Mettre de l'ordre dans votre conformité
En pratique, la conformité repose sur l'employeur : évaluer le risque, choisir et placer les bonnes trousses, assurer la couverture en secouristes à chaque quart, tenir le registre et afficher l'avis. Une évaluation par une personne qualifiée permet de cadrer le tout sans interpréter la loi à votre place. Pour garder vos trousses, attestations et inspections au même endroit, le portail Canuck360 peut centraliser ces suivis, et notre équipe répond au 418-905-3396.
- Évaluer et documenter le risque pour choisir type et taille de trousse.
- Assurer la couverture en secouristes à chaque quart et renouveler les attestations aux 3 ans.
- Inspecter les trousses chaque semaine et remplacer le matériel utilisé ou périmé.
- Tenir le registre à jour et afficher l'avis des secouristes.
Questions fréquentes
Combien de secouristes dois-je avoir par quart au Québec ?
L'article 3 du règlement prévoit 1 secouriste pour 50 travailleurs ou moins dans un établissement, et 1 pour 10 à 50 sur un chantier, puis 2 pour 51 à 150 et 1 de plus par tranche supplémentaire de 100. Un secouriste doit être présent en tout temps, à chaque quart. Depuis 2026, on compte les travailleurs présents simultanément et on exclut ceux présents moins de 30 minutes.
Un défibrillateur (DEA) est-il obligatoire dans un milieu de travail au Québec ?
Non, le DEA n'est pas obligatoire ; la CNESST le recommande, et le cours de secourisme de 16 heures couvre la RCR et le DEA. S'il est installé, il doit être visible, accessible en environ 3 minutes, et faire l'objet d'exercices. Une évaluation par une personne qualifiée aide à déterminer sa pertinence pour votre milieu.

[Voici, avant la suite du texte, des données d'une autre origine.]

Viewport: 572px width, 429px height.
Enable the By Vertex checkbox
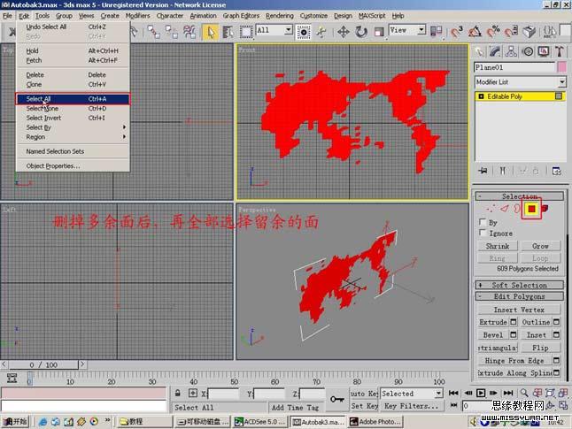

Que doit contenir ma trousse et quel type choisir ?
Les trousses doivent être conformes à la norme CSA Z1220. On distingue le Type 1 personnel, le Type 2 de base (risque faible à modéré) et le Type 3 intermédiaire (risque élevé), avec des tailles de petite (1 à 25) à grande (51 à 100) par quart. C'est l'employeur qui évalue et documente le risque pour faire le bon choix.
Qu'est-ce qui a changé le 12 février 2026 et mes anciens attestations sont-ils encore valides ?
La modification entrée en vigueur le 12 février 2026 précise notamment le mode de calcul (travailleurs présents simultanément, exclusion de ceux présents moins de 30 minutes) et intègre le niveau intermédiaire CSA Z1210 à la formation. Les anciens attestations demeurent valides jusqu'à leur expiration. La portée exacte de la modification est à confirmer au décret adopté pour votre situation.